By on December 27, 2009

The inference of transcriptional networks that regulate transitions into physiological or pathological cellular states remains a central challenge in systems biology. A mesenchymal phenotype is the hallmark of tumour aggressiveness in human malignant glioma, but the regulatory programs responsible for implementing the associated molecular signature are largely unknown. Here we show that reverse-engineering and an unbiased interrogation of a glioma-specific regulatory network reveal the transcriptional module that activates expression of mesenchymal genes in malignant glioma. Two transcription factors (C/EBPβ and STAT3) emerge as synergistic initiators and master regulators of mesenchymal transformation. Ectopic co-expression of C/EBPβ and STAT3 reprograms neural stem cells along the aberrant mesenchymal lineage, whereas elimination of the two factors in glioma cells leads to collapse of the mesenchymal signature and reduces tumour aggressiveness. In human glioma, expression of C/EBPβ and STAT3 correlates with mesenchymal differentiation and predicts poor clinical outcome. These results show that the activation of a small regulatory module is necessary and sufficient to initiate and maintain an aberrant phenotypic state in cancer cells.

via nature.com

Glioblastoma is a nasty, aggressive form of cancer but no one has really known why or how to stop it growing, as a long line of therapies have proven largely ineffective.

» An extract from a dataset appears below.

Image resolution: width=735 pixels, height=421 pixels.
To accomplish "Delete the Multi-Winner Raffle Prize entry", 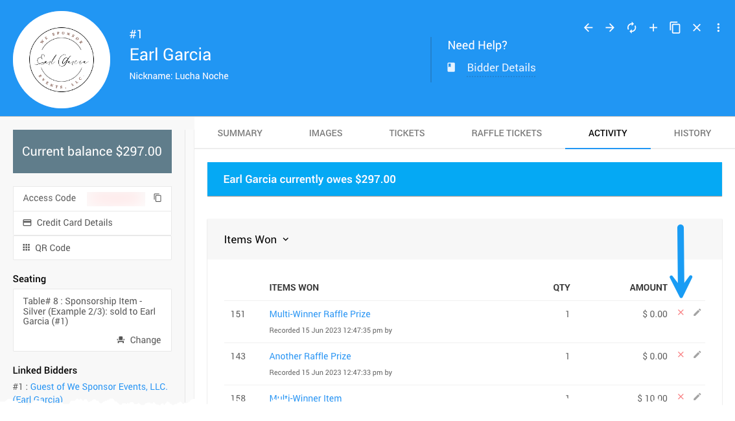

This fascinating and important study identifies two genes, C/EBP and Stat3, which are active in about 60% of glioblastoma patients.  They appear to work in tandem to turn on many other genes that make brain cells cancerous.

Patients in the study whose tumours showed evidence of both genes being active died within 140 weeks of diagnosis. In comparison, half of patients without activity from these genes were alive after that time, suggesting the two genes may have a role to play as 'master controls' in the disease, driving cells in the brain to become glioblastoma cells.

Of course, future focus will shift to developing effective targeted therapy against the genes to determine whether inactivating them will have any effect on the cancer.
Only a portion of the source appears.